# 3x^2(4x-12)^2 + x^3(2)(4x-12)(4) HALP

1. Nov 2, 2013

### Hierophant

3x^2(4x-12)^2 + x^3(2)(4x-12)(4)
Factor this expression completely. This type of question occurs in calculus in using the "product rule".

Attempt:
I first factor out a x^2 (4x-12) factor out the 4 from this, then have 4x^2 (X-3)
The left overs are: 3(4x-12) + x(2)(4)
I factor out a 4 from the left overs, I now have. 16x^2(x-3) 3(x-3) + x(2)
Then I simplify: 16x^2 (x-3) 3(x-3) +2x = 16x^2 (x-3) (5x-9)

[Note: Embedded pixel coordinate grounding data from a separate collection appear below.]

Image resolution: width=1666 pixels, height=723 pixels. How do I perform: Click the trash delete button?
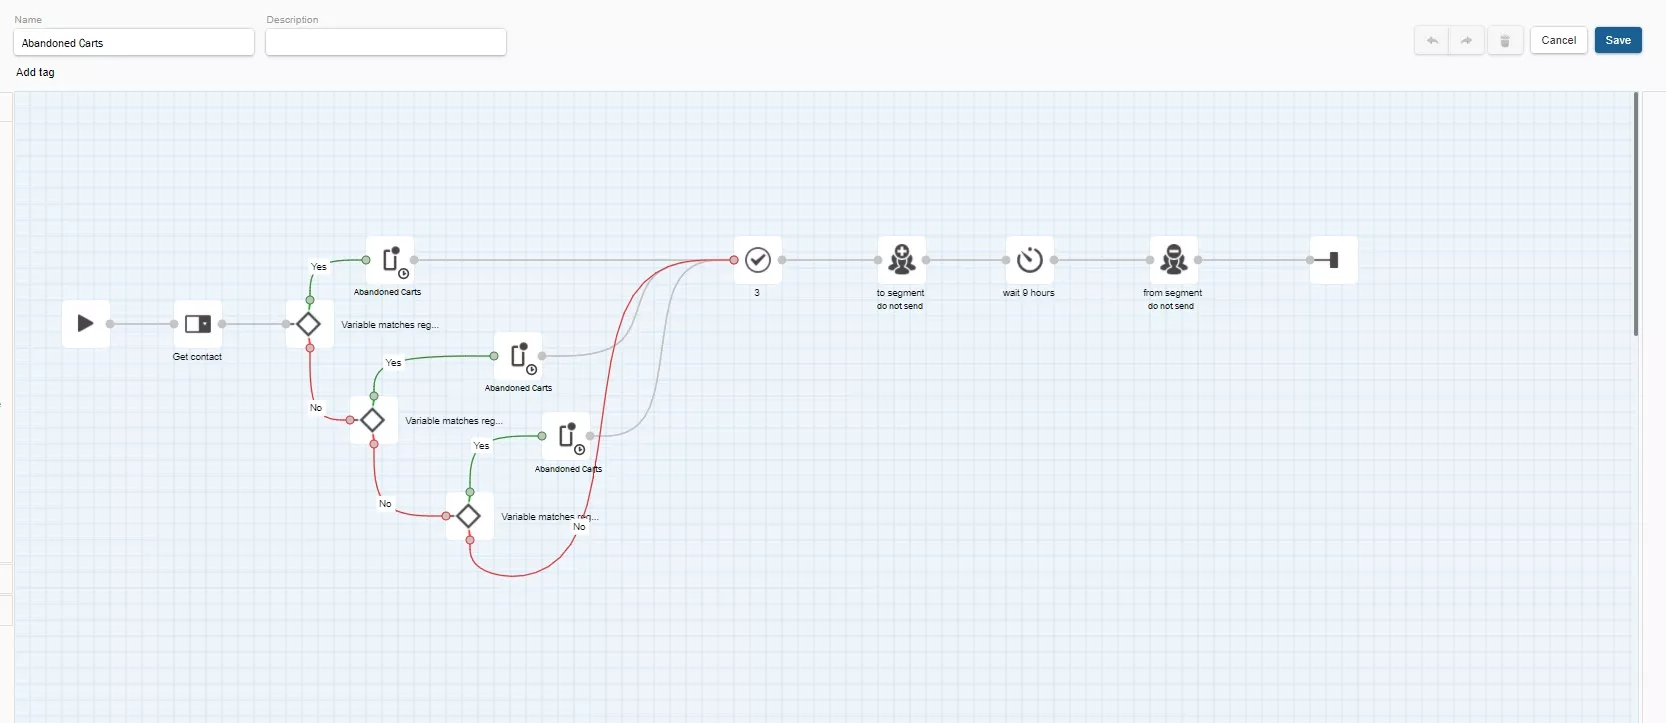1505,41
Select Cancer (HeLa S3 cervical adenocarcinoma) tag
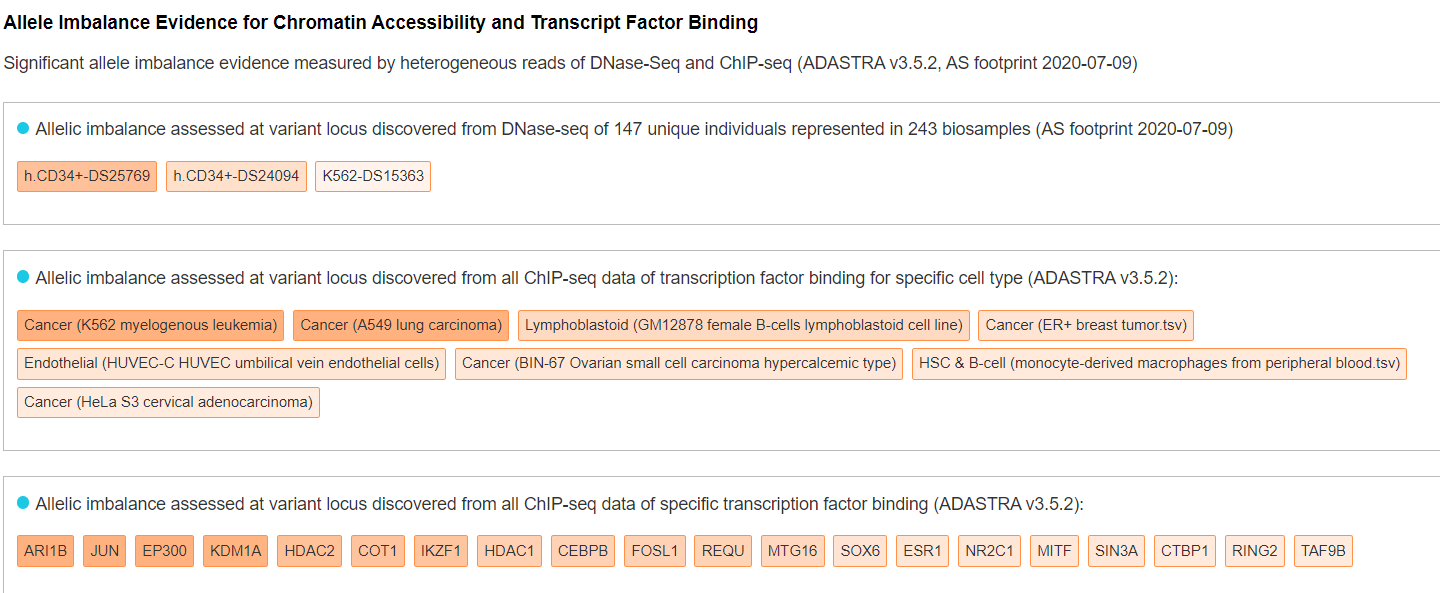Viewport: 1440px width, 593px height. coord(168,402)
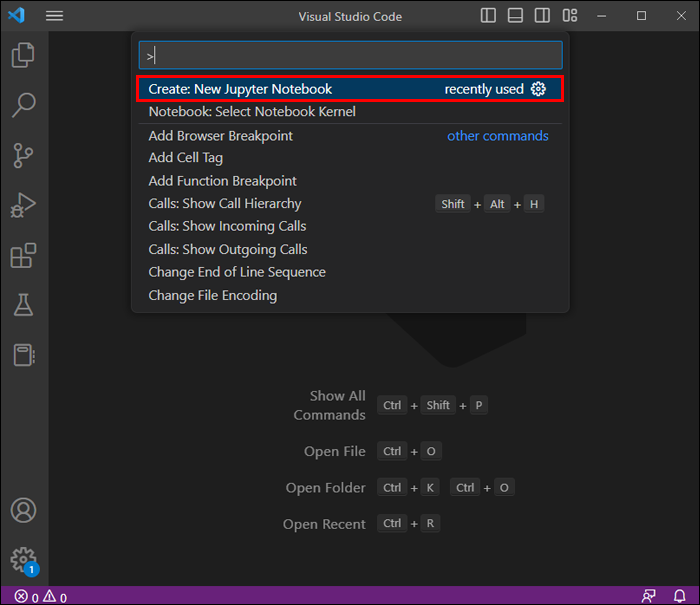Image resolution: width=700 pixels, height=605 pixels.
Task: Open the Search view icon
Action: (23, 105)
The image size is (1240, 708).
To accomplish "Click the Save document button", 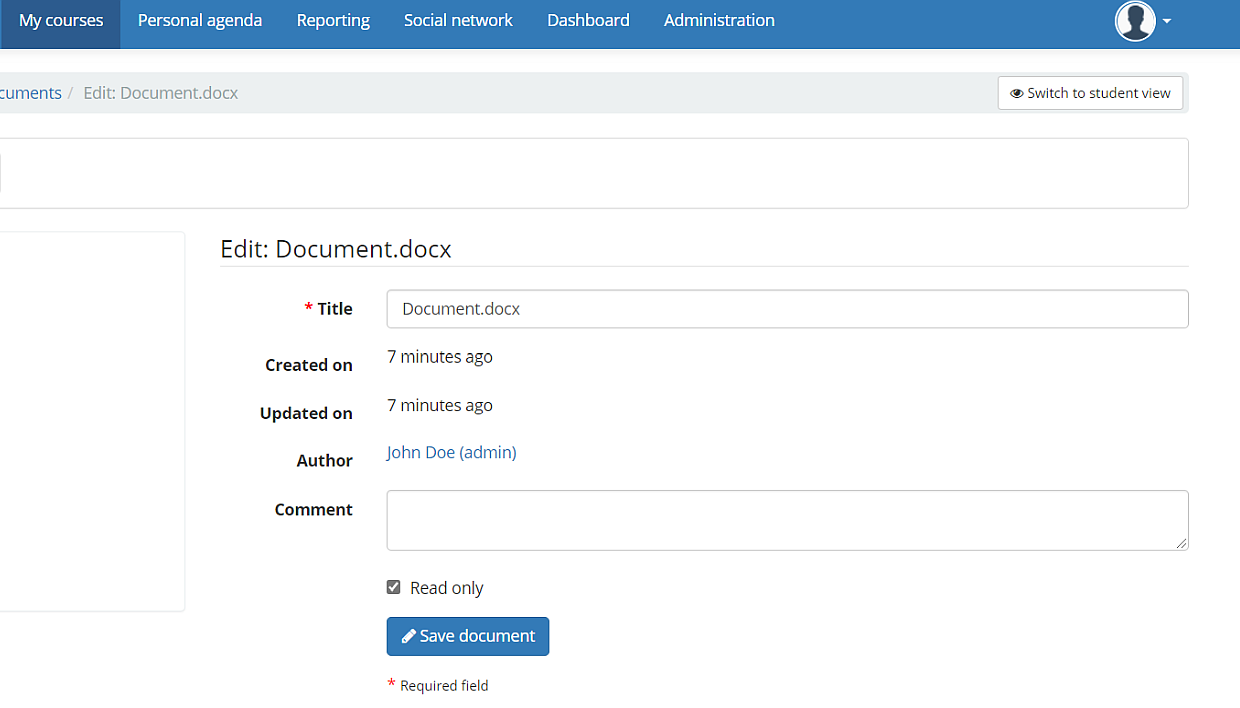I will [x=467, y=636].
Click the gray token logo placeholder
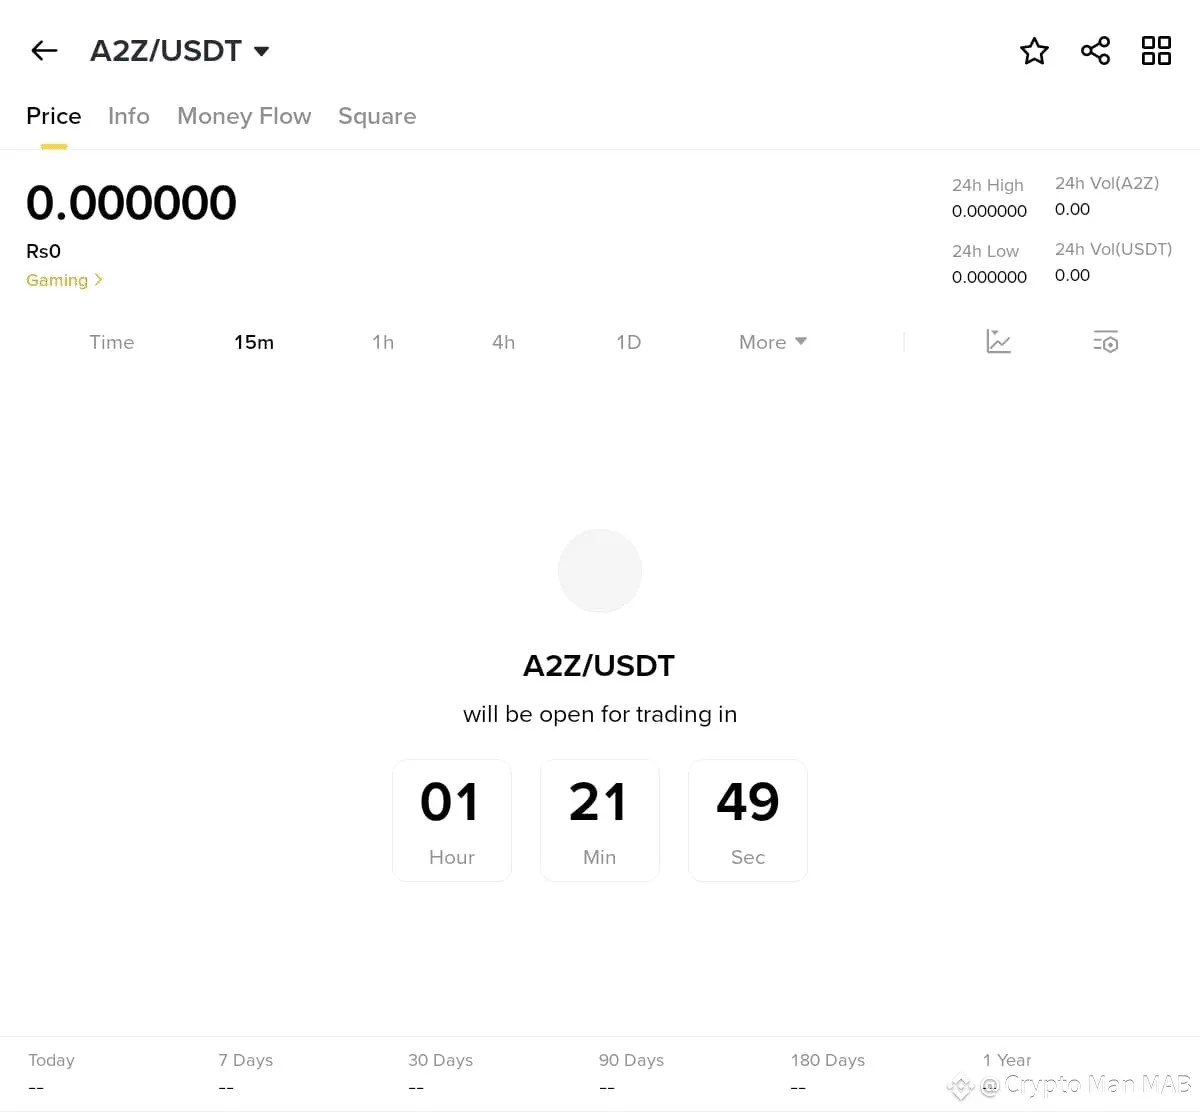1200x1112 pixels. [x=600, y=571]
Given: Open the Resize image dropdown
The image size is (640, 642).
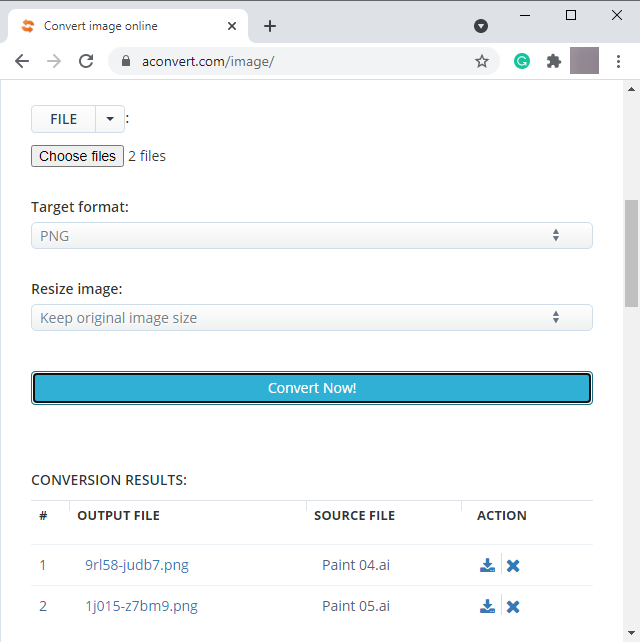Looking at the screenshot, I should pos(312,318).
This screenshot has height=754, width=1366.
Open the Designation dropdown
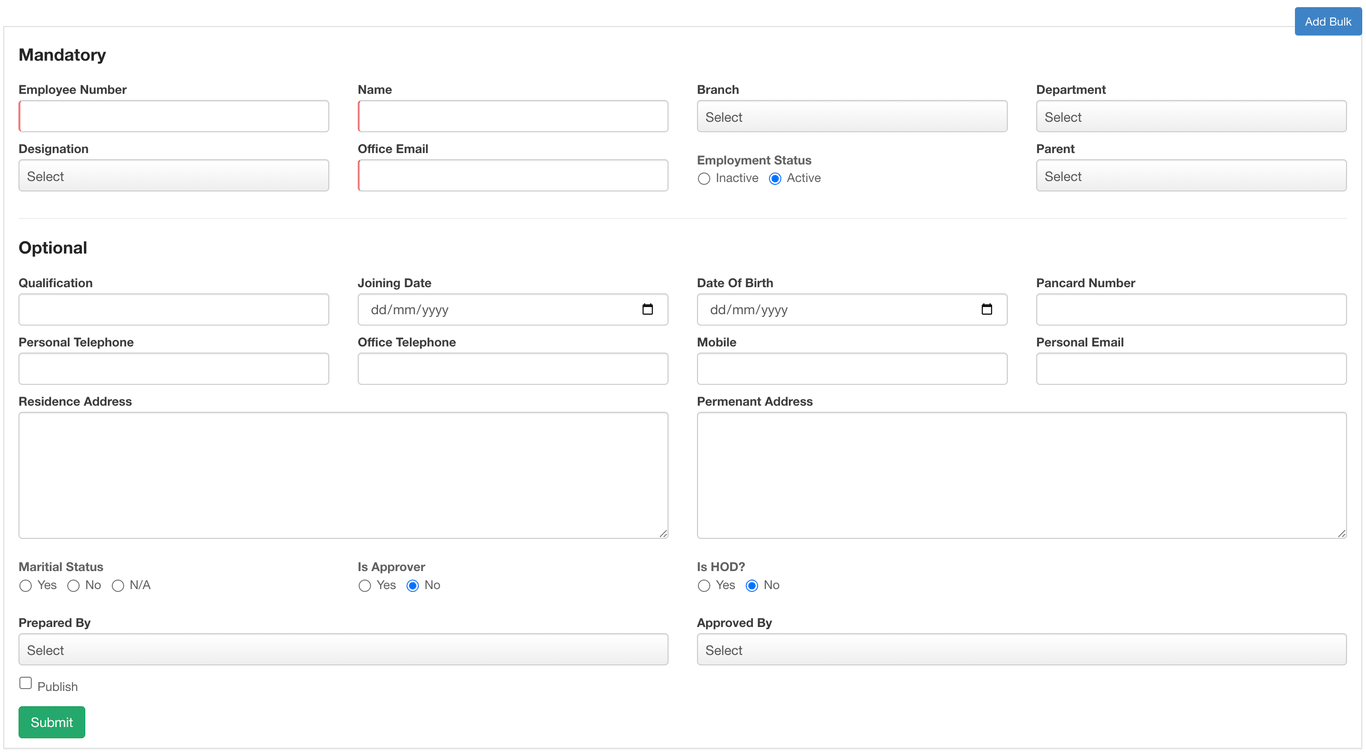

Which is the right answer, but I may have been biased into finding this as I did know the answer before hand. So is my reasoning sound? Maybe you could go through this yourself and show me your process, practice does not hurt :)

2. Nov 2, 2013

### UltrafastPED

When you factor out x^2 (4x-12) you have:
[x^2 (4x-12)]*[3(4x-12) + 8x] ... which is what you got. Then you factor out the 4:
[16 x^2 (x-13)]*[3(x-3)+2x] => [16 x^2 (x-3)]*[3x - 9 +2x] => [16 x^2 (x-3)]*[5x-9]
And then discard the extra brackets.

Like you, I did not notice the extra factor of 4 in (4x-12) on the first pass.

3. Nov 2, 2013

### Hierophant

Thanks for the reply. I have another question...

Factor this completely.

4a^2c^2 - (a^2 - b^2 + c^2)^2

I am so stumped on this one.

Thanks again for the previous answer.

4. Nov 2, 2013

### UltrafastPED

Square the second term ... you should get six terms. One of these six can be combined with the first term of the original expression.

Then look for simplifications ...

5. Nov 3, 2013

### epenguin

You often get things like this in exercises and even sometimes in real science problems. This is a "difference of two squares". You've probably seen the factorising of that. After using that there might be some further simplification possible.